Валентин молчал. Взгляд его по-прежнему не отрывался от морозного стекла. Трамвайные колеса заскрежетали на повороте. Кажется, это был последний поворот. Им осталось ехать совсем немного. А Валентин все молчал.

Фаля попыталась вернуть его к разговору, вспомнив, что рыжий сказал одной из женщин, покупавшей у него мед.

— Он сказал, что если его возьмут на фронт, то он только да первого окопа… Это что же? Это как?

Валентин не пошевелился. Однако же ответил ей:

— А так! Значит, второго ждать не будет. Из первого к немцам перебежит…

Он вдруг, торопясь, обрывая тесемки, сдернул с головы ушанку и прижался лбом к морозному ледяному стеклу вагонного окна. Фале показалось даже, что он застонал, стиснув зубы.

— Ты что, Валя? — Фаля затеребила его за плечо. — Валя!

— Помнишь ту ночь? — спросил он отрывисто. — Когда бомба… в цех! Помнишь?

— Помню!

— Помнишь, дед говорил… с земли сигнал дали… Ракету.

— Помню.

Валентин замолчал, еще крепче прижался лбом к ледяному стеклу. Он молчал долго, словно никак не мог решиться сказать ей что-то очень важное, и Фаля ждала терпеливо, только слушала, как тревожно отзывается на это молчание ее сердце, громко отбивая удары.

— Это он, — сказал Валентин. — Тот рыжий — сигнальщик.

— Кто? — изумленно переспросила Фаля. — Рыжий — сигнальщик?.. Ты… ты видел?

— Я знаю это! — сказал он резко.

— Ты видел?

— Я знаю! — повторил он еще более резко. — Я знаю! У меня есть доказательства…

Он коротко вздохнул, оторвался от морозного стекла и осторожно надел шапку.

Я это знаю! Понимаешь — знаю! Он говорил так уверенно, и не поверить ему Фаля не могла. Но и спросить, какие у него есть доказательства, откуда знает о рыжем, она тоже не решалась.

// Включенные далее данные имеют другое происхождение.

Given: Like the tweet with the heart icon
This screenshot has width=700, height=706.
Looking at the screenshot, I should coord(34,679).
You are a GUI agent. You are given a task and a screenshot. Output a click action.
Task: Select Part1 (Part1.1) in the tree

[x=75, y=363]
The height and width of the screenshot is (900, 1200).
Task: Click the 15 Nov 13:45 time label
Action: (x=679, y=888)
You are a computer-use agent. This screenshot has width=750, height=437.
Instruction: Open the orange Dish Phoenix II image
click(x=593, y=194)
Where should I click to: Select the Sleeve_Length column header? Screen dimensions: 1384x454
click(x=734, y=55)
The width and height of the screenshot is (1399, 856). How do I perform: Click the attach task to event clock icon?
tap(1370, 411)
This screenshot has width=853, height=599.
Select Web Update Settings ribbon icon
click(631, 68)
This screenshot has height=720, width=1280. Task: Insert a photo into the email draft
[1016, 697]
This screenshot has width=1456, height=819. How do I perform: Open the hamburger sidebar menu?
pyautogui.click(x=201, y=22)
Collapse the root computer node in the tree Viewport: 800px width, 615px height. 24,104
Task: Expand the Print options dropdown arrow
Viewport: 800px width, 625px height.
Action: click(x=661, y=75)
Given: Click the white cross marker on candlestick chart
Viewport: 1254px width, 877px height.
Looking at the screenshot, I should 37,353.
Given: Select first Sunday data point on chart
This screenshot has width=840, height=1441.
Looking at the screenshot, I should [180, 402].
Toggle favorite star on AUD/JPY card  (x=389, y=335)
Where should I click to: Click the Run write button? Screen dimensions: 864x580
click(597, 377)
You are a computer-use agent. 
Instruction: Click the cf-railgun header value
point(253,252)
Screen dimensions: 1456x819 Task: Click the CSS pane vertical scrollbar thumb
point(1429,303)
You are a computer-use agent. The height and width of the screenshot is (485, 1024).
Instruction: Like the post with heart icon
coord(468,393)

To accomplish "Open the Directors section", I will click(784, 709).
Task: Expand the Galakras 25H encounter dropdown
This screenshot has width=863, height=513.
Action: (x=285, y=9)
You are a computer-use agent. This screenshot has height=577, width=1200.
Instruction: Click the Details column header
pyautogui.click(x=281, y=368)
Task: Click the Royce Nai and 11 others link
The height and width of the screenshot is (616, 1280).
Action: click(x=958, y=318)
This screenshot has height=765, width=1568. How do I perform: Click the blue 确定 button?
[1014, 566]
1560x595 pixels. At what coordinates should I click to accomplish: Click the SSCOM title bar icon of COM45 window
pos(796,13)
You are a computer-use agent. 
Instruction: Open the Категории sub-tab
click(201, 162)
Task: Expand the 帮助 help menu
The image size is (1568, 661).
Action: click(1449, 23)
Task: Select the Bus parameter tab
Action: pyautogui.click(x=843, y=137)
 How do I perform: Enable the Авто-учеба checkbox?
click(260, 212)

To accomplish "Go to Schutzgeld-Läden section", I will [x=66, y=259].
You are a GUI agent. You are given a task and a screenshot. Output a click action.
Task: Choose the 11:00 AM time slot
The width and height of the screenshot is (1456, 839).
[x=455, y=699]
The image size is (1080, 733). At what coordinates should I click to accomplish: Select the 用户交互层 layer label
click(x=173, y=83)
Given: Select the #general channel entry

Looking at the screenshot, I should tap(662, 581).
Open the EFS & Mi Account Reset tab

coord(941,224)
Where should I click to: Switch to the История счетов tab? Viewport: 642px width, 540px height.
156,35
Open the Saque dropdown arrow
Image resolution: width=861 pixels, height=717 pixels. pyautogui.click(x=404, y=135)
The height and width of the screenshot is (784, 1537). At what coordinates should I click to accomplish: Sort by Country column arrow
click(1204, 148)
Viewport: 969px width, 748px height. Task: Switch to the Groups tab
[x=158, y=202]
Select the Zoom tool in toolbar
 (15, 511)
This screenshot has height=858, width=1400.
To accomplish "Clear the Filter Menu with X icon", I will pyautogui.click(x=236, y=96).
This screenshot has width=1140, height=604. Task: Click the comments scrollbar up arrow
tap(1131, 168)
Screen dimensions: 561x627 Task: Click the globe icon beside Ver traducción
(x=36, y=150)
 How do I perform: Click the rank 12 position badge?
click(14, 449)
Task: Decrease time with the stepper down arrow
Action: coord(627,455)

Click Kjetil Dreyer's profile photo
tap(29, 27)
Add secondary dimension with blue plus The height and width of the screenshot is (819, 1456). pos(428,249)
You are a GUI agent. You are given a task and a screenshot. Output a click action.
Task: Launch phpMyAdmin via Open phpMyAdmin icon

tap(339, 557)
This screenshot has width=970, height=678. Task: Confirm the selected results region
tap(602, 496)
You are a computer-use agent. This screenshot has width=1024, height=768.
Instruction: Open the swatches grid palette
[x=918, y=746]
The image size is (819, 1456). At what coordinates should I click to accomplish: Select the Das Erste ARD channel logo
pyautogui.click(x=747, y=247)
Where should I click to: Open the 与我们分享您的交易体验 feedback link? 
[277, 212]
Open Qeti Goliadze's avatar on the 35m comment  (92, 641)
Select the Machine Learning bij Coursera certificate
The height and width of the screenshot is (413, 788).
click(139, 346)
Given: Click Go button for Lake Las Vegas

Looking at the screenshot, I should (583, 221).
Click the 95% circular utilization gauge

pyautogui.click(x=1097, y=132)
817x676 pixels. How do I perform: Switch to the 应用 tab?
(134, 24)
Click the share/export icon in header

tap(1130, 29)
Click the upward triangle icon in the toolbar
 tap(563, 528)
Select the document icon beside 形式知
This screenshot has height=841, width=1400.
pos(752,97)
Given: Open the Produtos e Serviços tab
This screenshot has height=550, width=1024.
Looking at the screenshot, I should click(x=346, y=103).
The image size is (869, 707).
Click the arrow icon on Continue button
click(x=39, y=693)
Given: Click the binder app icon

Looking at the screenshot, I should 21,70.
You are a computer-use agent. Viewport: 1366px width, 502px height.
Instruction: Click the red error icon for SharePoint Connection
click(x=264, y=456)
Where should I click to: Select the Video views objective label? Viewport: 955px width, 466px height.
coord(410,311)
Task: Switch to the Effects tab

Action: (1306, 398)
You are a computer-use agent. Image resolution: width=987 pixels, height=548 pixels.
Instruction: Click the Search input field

Слишком суровое и холодное лицо у него было.

— Так его надо поймать, — сказала она тихо.

— Как? — зло спросил Валентин. — Ты думаешь — теперь он появится здесь, в городе? Он уже забился в какую-нибудь нору вроде этого Каменска. И потом, — в голосе Валентина прозвучало какое-то отчаяние. — И потом, я не помню его… Лица не помню… Не могу вспомнить! Ты помнишь его лицо?

— Не знаю, — неуверенно произнесла Фаля. — Шапку я запомнила. И что брови рыжие. Если увижу, наверно, узнаю. В черном полушубке…

— В полушубке! Так он теперь и появится в черном полушубке!

Он уже второй раз повторил это слово «теперь». Что это могло значить? Почему именно теперь? Что произошло?

— А почему он… теперь не появится в городе? — спросила она осторожно. — И в черном полушубке не появится… почему?

— Потому! — отрезал Валентин.

Она могла совсем на него обидеться. Но они расставались — может быть, надолго. И она постаралась не обидеться, хотя ей было обидно. Почему он не хотел понять, что ей обидно?

— Я запомню его, — сказала она тихо, глядя все на то же морозное, покрытое инеем стекло, на которое он перед этим смотрел так долго и так пристально. — Я запомню!

* * *

На шоссе им не сразу удалось перехватить попутную машину, и они совсем промерзли на открытом месте, на ветру, пока их не подхватил шофер «американки» — тяжелого грузовика с непривычно покатой кабиной и длинным кузовом.

До самого Каменска он их не довез, ему было не по дороге, но высадил совсем недалеко.

— Ничего! — сказал Валентин. — Зато согреемся по дороге.

— Конечно! Идти-то теплее! — поддержала его Фаля.

Сначала они шли по дороге через поля. Снова начал падать снег, тихо и медленно засыпая еще свежий снежный покров на полях по обе стороны дороги. Потом поля кончились, они вышли на огромный пустырь, покрытый буграми, тоже засыпанными снегом, и совсем невдалеке увидели ряд одноэтажных домиков. Это и был Каменск.